Stored entries
============================================================

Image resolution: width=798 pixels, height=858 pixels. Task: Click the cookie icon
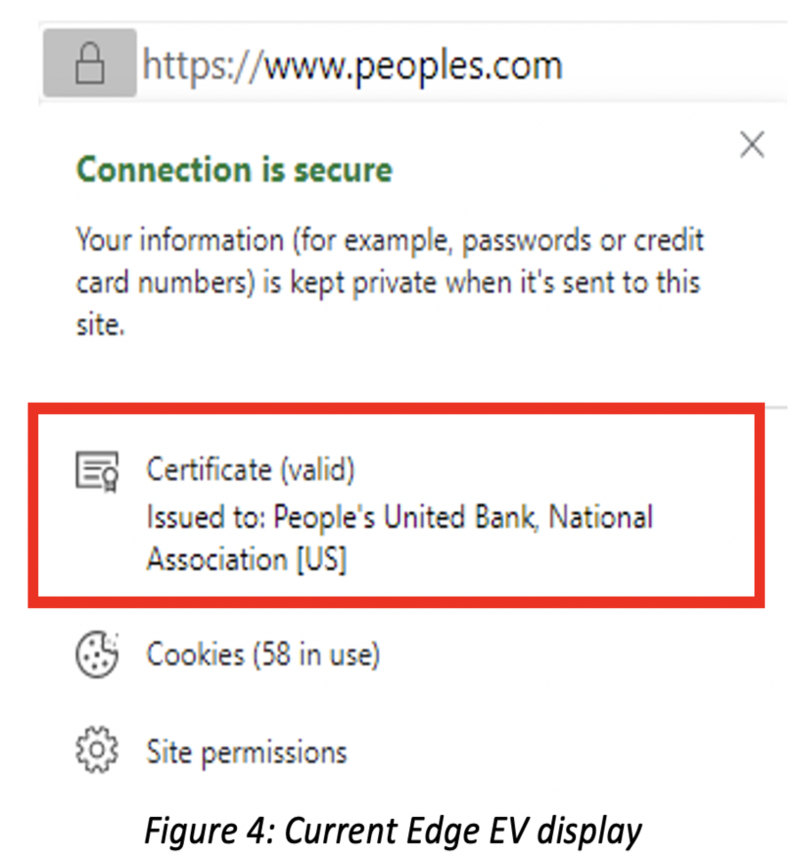coord(97,655)
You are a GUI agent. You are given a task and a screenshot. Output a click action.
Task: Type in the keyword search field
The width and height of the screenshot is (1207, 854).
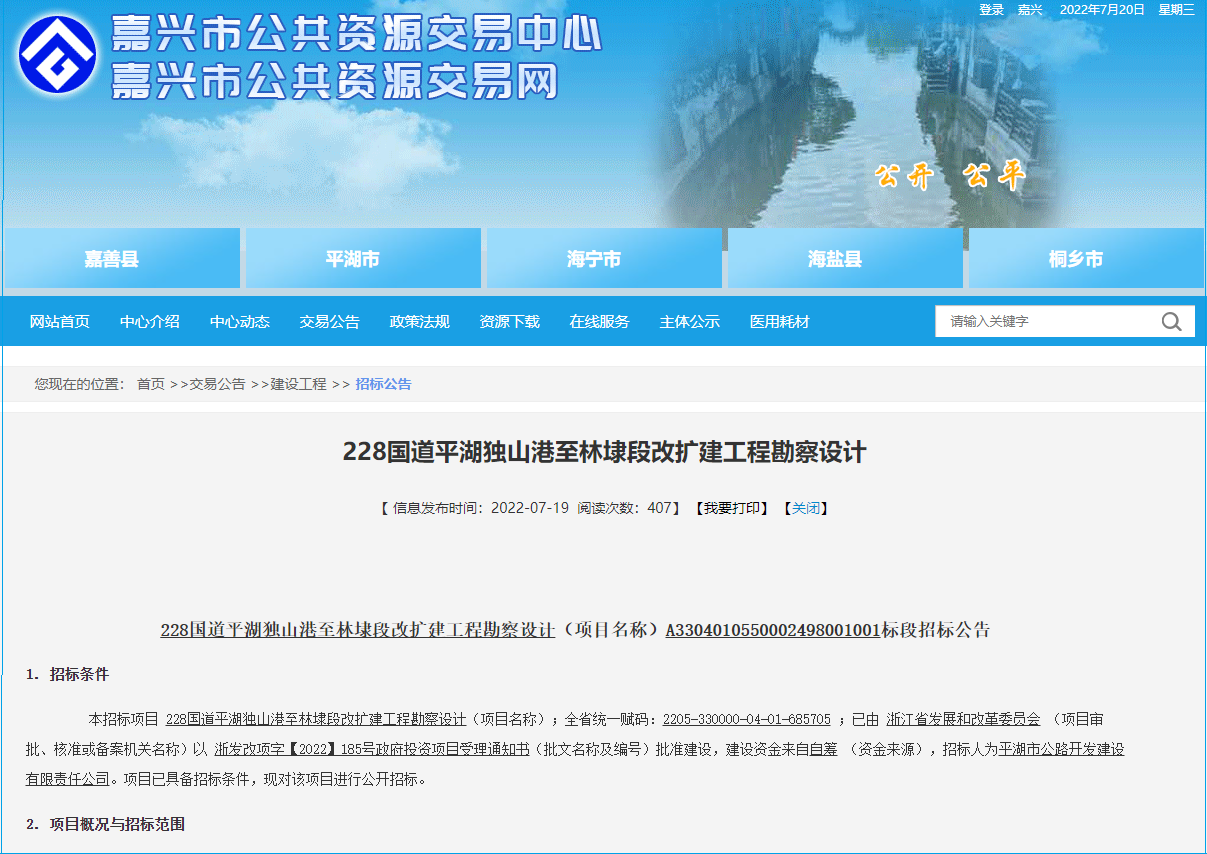(x=1045, y=322)
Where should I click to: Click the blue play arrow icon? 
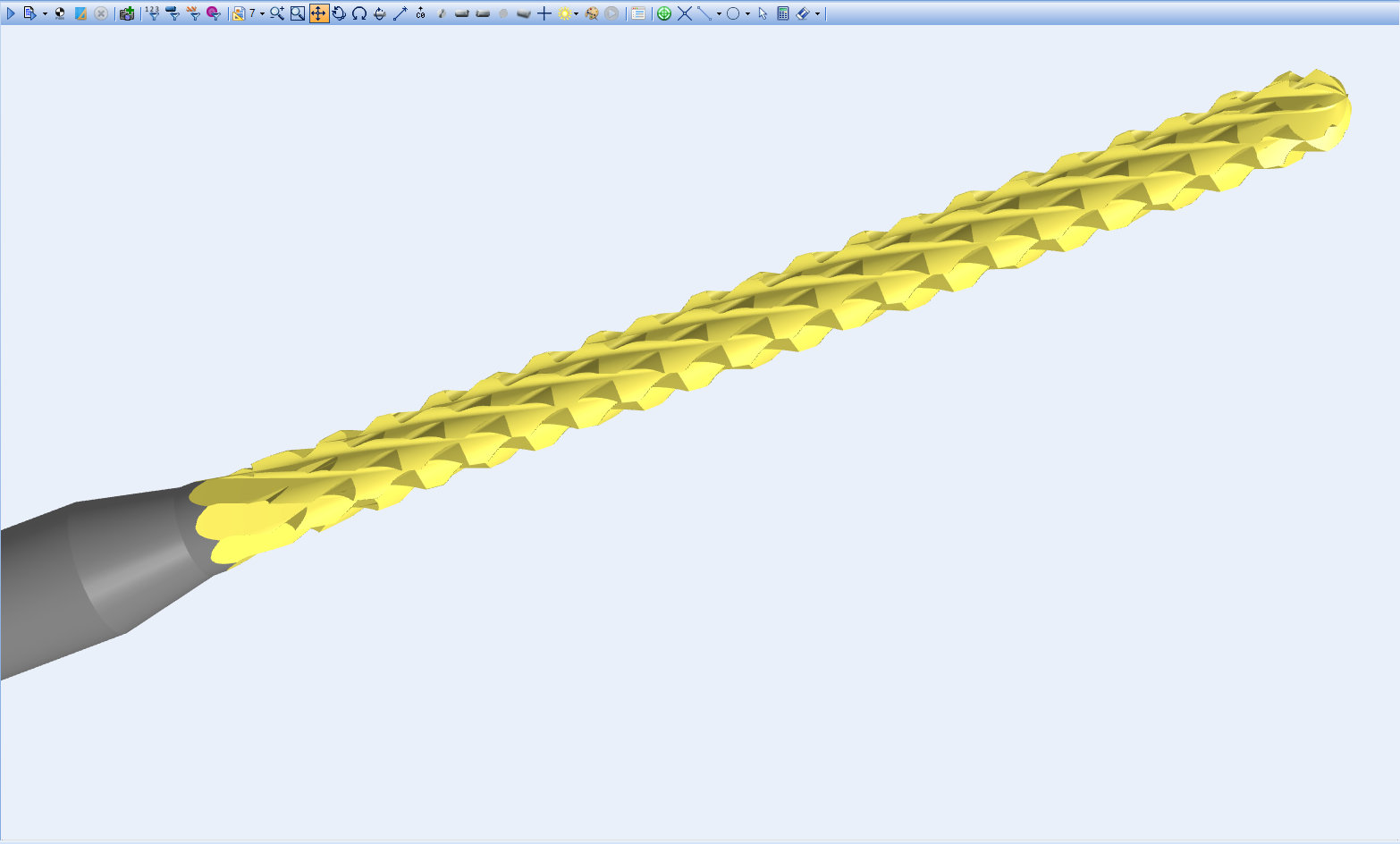point(11,13)
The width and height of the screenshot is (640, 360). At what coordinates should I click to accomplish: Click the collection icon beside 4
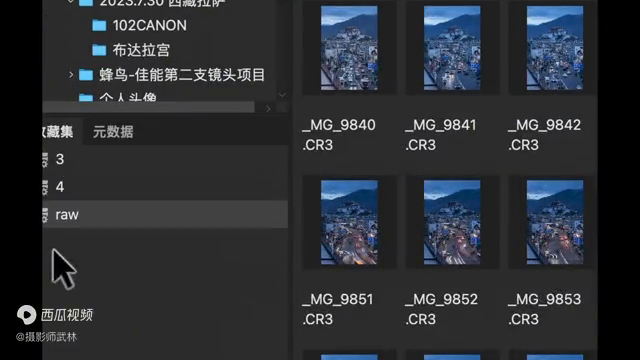pyautogui.click(x=45, y=187)
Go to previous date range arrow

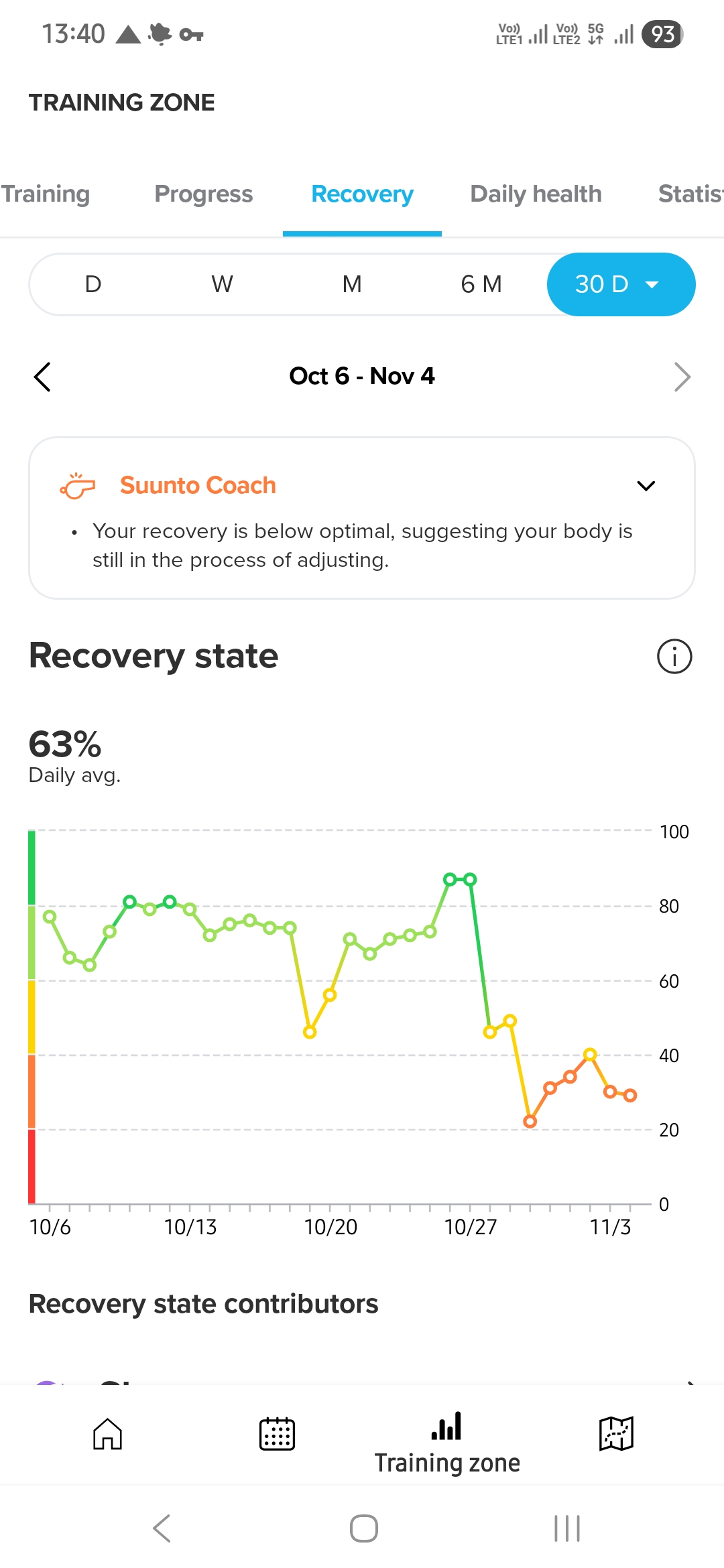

============================================================

| Task instructions |
Hand back the data above exactly, leaving out all pictures.

| Result |
Image resolution: width=798 pixels, height=858 pixels. Task: Click the cookie icon
coord(97,655)
You are a GUI agent. You are given a task and a screenshot. Output a click action.
Task: Type in the keyword search field
The width and height of the screenshot is (1207, 854).
(x=1045, y=322)
Where should I click to: Click the blue play arrow icon? 
point(11,13)
The width and height of the screenshot is (640, 360). At what coordinates should I click to accomplish: Click the collection icon beside 4
pyautogui.click(x=45, y=187)
Go to previous date range arrow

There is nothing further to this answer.